Resolusi yang diadopsi melalui pemungutan suara 158-9, dengan 13 abstain, mendesak "gencatan senjata segera, tanpa syarat, dan permanen," dan "pembebasan segera dan tanpa syarat semua sandera", kata-katanya mirip dengan teks yang diveto oleh Washington di Dewan Keamanan bulan lalu.
Saat itu, Washington menggunakan hak vetonya di Dewan, seperti sebelumnya, untuk melindungi sekutunya Israel, yang telah berperang dengan Hamas di Jalur Gaza sejak serangan kelompok militan Palestina itu pada 7 Oktober 2023.

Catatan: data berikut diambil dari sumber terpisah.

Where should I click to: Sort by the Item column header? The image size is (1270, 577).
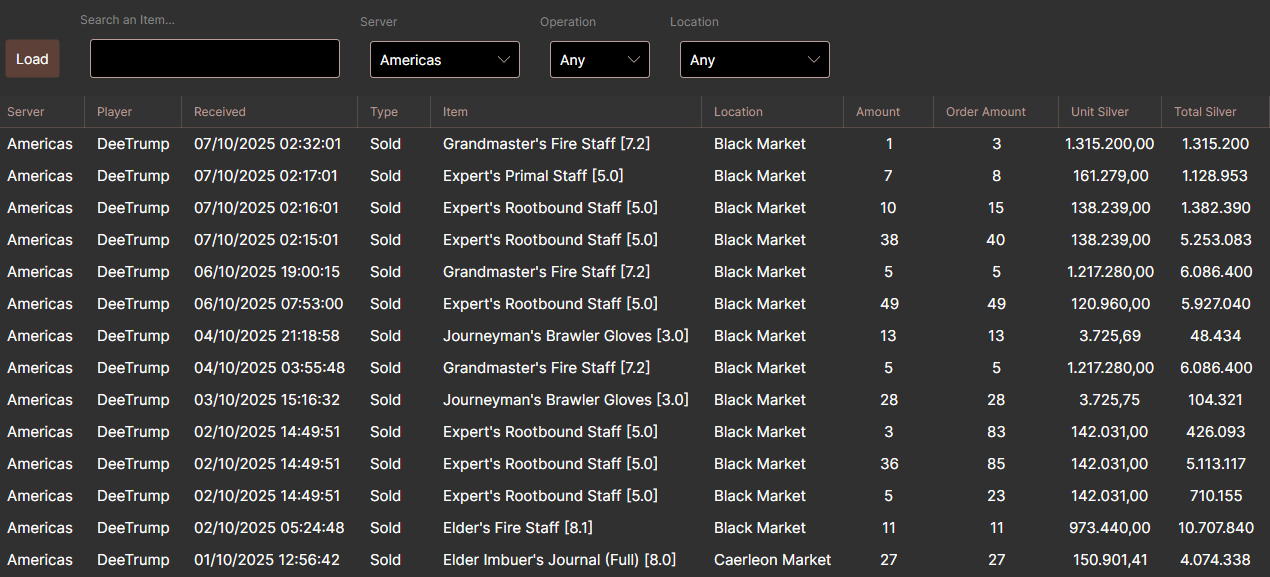(x=456, y=112)
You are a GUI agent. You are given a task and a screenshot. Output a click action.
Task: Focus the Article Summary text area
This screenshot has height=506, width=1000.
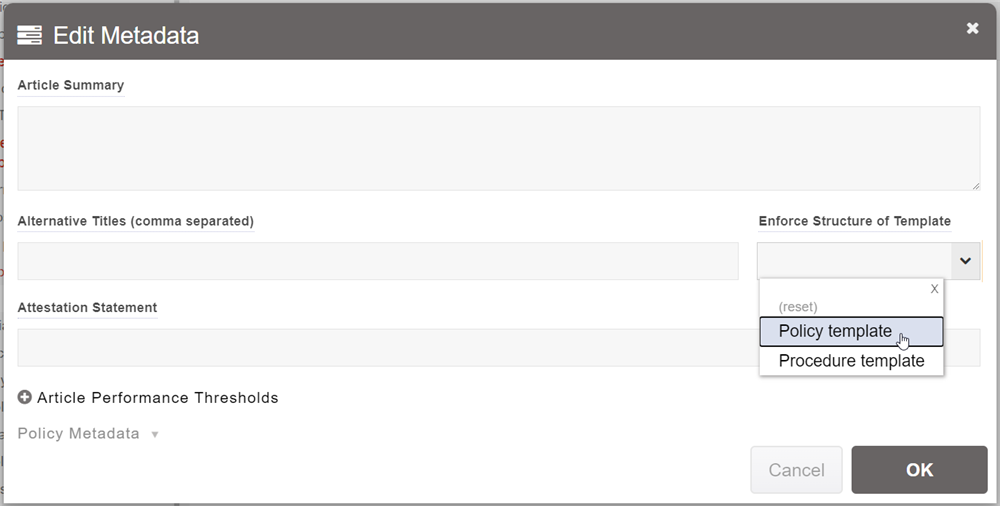coord(498,148)
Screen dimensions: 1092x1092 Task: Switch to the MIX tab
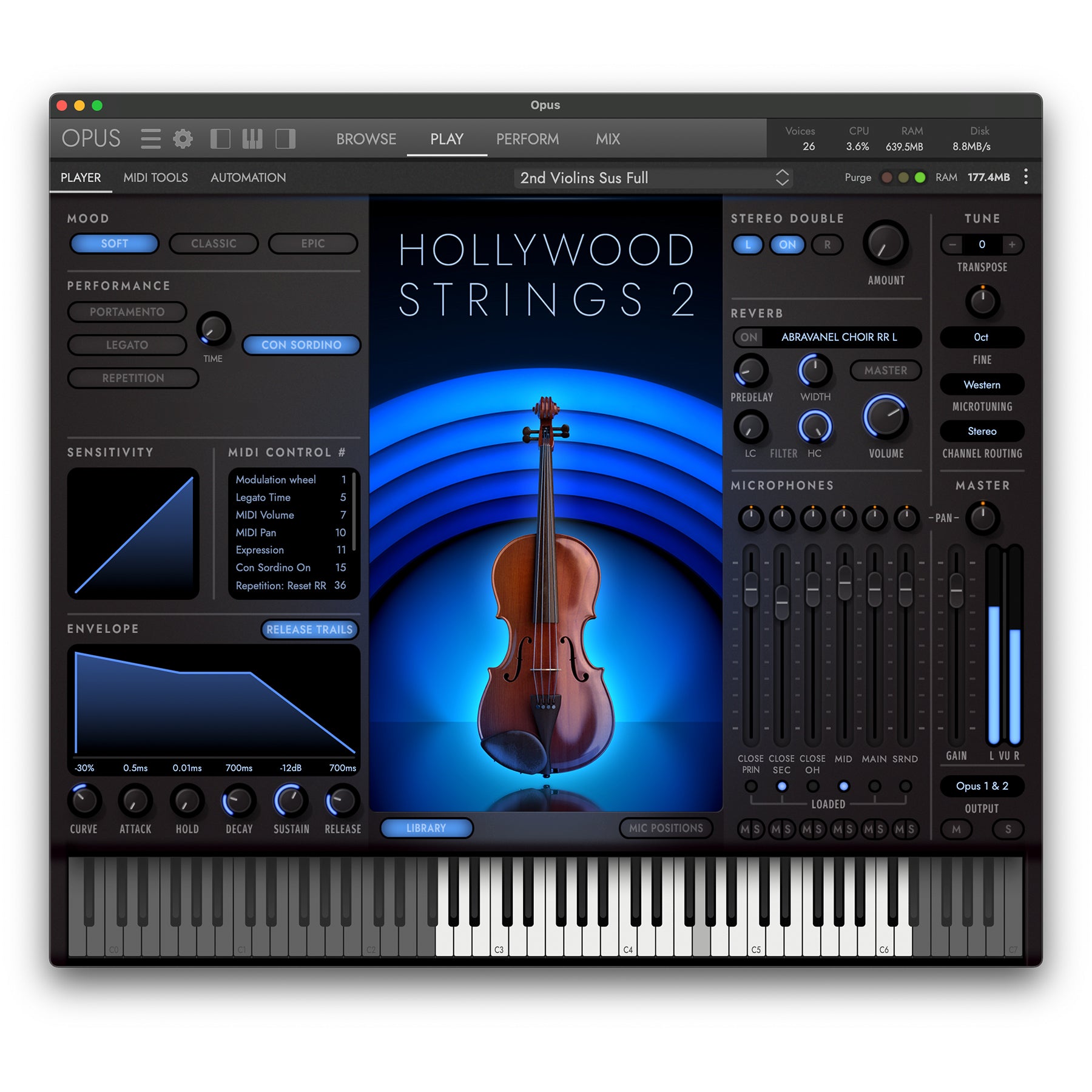607,139
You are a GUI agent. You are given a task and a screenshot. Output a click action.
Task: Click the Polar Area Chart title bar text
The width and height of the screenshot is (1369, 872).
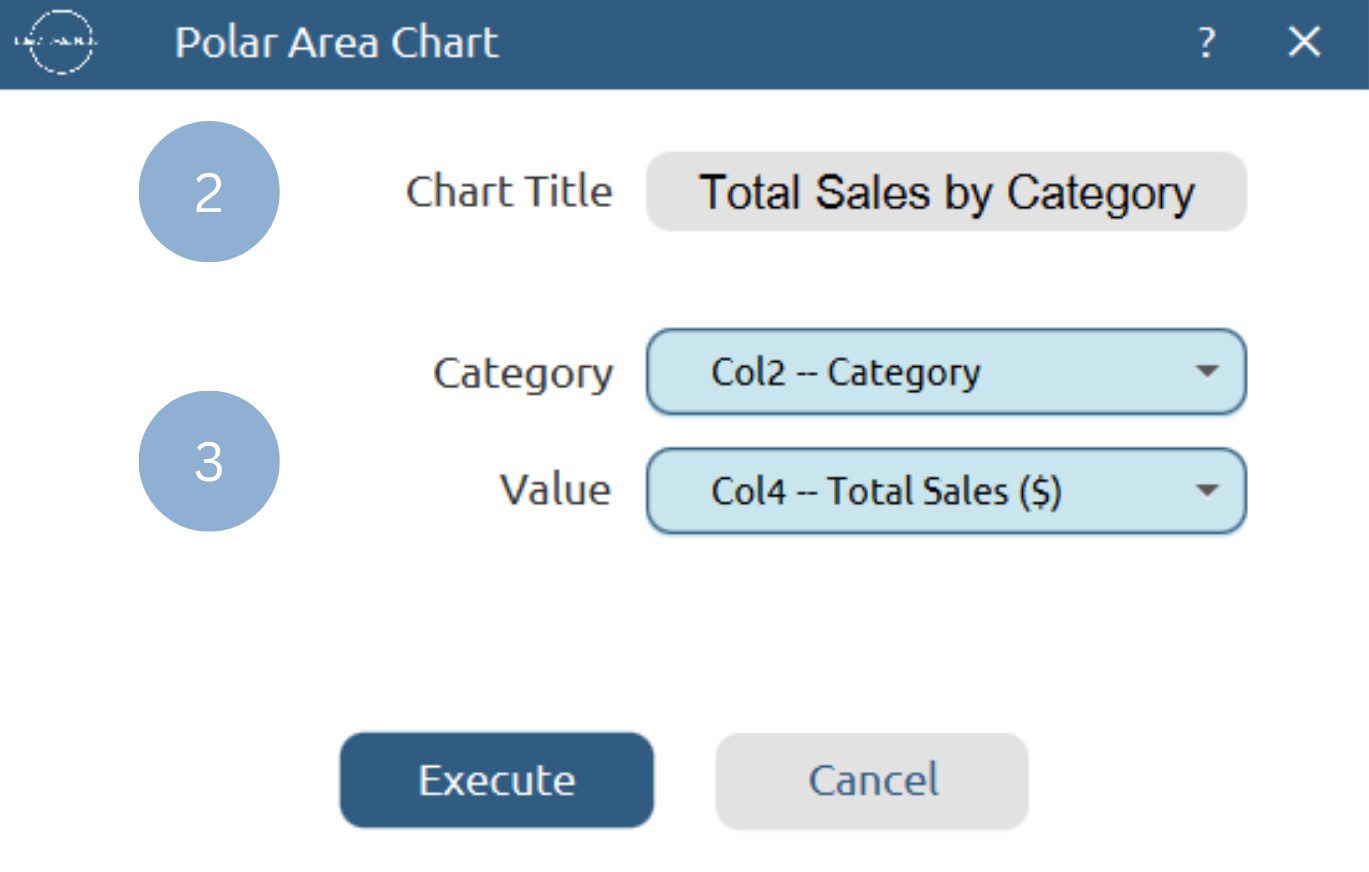[x=335, y=43]
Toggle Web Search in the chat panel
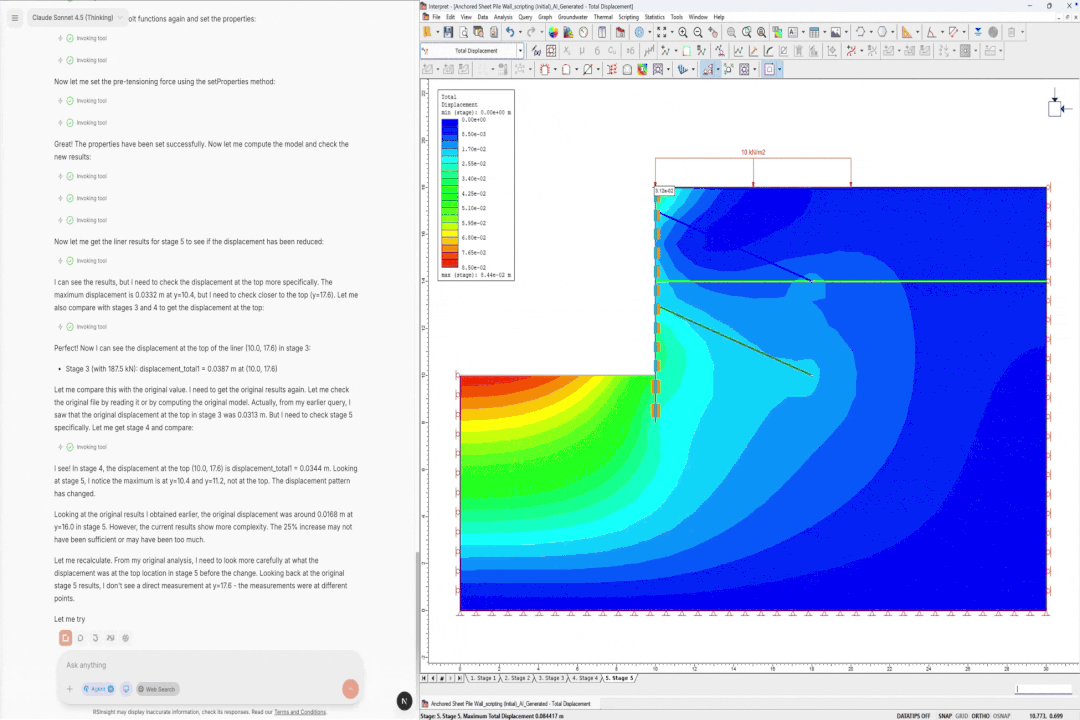Image resolution: width=1080 pixels, height=720 pixels. point(156,688)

Hamas bersikeras mengajukan gagasan untuk menjadikan gencatan senjata dengan syarat pembebasan semua sandera di Gaza, sementara jika tidak, Hamas tidak punya alasan untuk membebaskan mereka yang ditawan.
Wakil Duta Besar AS Robert Wood mengulangi posisi itu pada hari Rabu, dengan mengatakan akan "memalukan dan salah" untuk mengadopsi teks tersebut.
Menjelang pemungutan suara, utusan Israel untuk PBB Danny Danon mengatakan: "Resolusi yang diajukan di hadapan majelis hari ini tidak masuk akal. (...) Pemungutan suara hari ini bukanlah pemungutan suara untuk belas kasihan. Ini adalah pemungutan suara untuk keterlibatan."
Majelis Umum sering kali mengambil tindakan yang tidak dapat disetujui Dewan Keamanan, yang sebagian besar lumpuh akibat isu-isu panas seperti Gaza dan Ukraina karena politik internal, dan kali ini tidak berbeda.
Resolusi yang tidak mengikat tersebut menuntut "akses segera" ke bantuan kemanusiaan yang meluas bagi warga Gaza, terutama di wilayah utara yang terkepung.
Puluhan perwakilan negara anggota PBB menyampaikan pidato kepada Majelis sebelum pemungutan suara untuk menawarkan dukungan mereka kepada Palestina.
"Gaza tidak ada lagi. Gaza telah hancur," kata utusan Slovenia untuk PBB, Samuel Zbogar. "Sejarah adalah kritik paling keras terhadap kelambanan."
Kritik serupa juga disuarakan oleh wakil duta besar Aljazair untuk PBB, Nacim Gaouaoui, yang mengatakan: "Harga dari diamnya dan kegagalan dalam menghadapi tragedi Palestina adalah harga yang sangat mahal, dan akan lebih mahal lagi di masa mendatang."
Serangan Hamas pada bulan Oktober 2023 di Israel selatan mengakibatkan tewasnya 1.208 orang, sebagian besar warga sipil, menurut penghitungan AFP berdasarkan data resmi. Jumlah tersebut mencakup sandera yang tewas atau terbunuh saat ditahan di Gaza.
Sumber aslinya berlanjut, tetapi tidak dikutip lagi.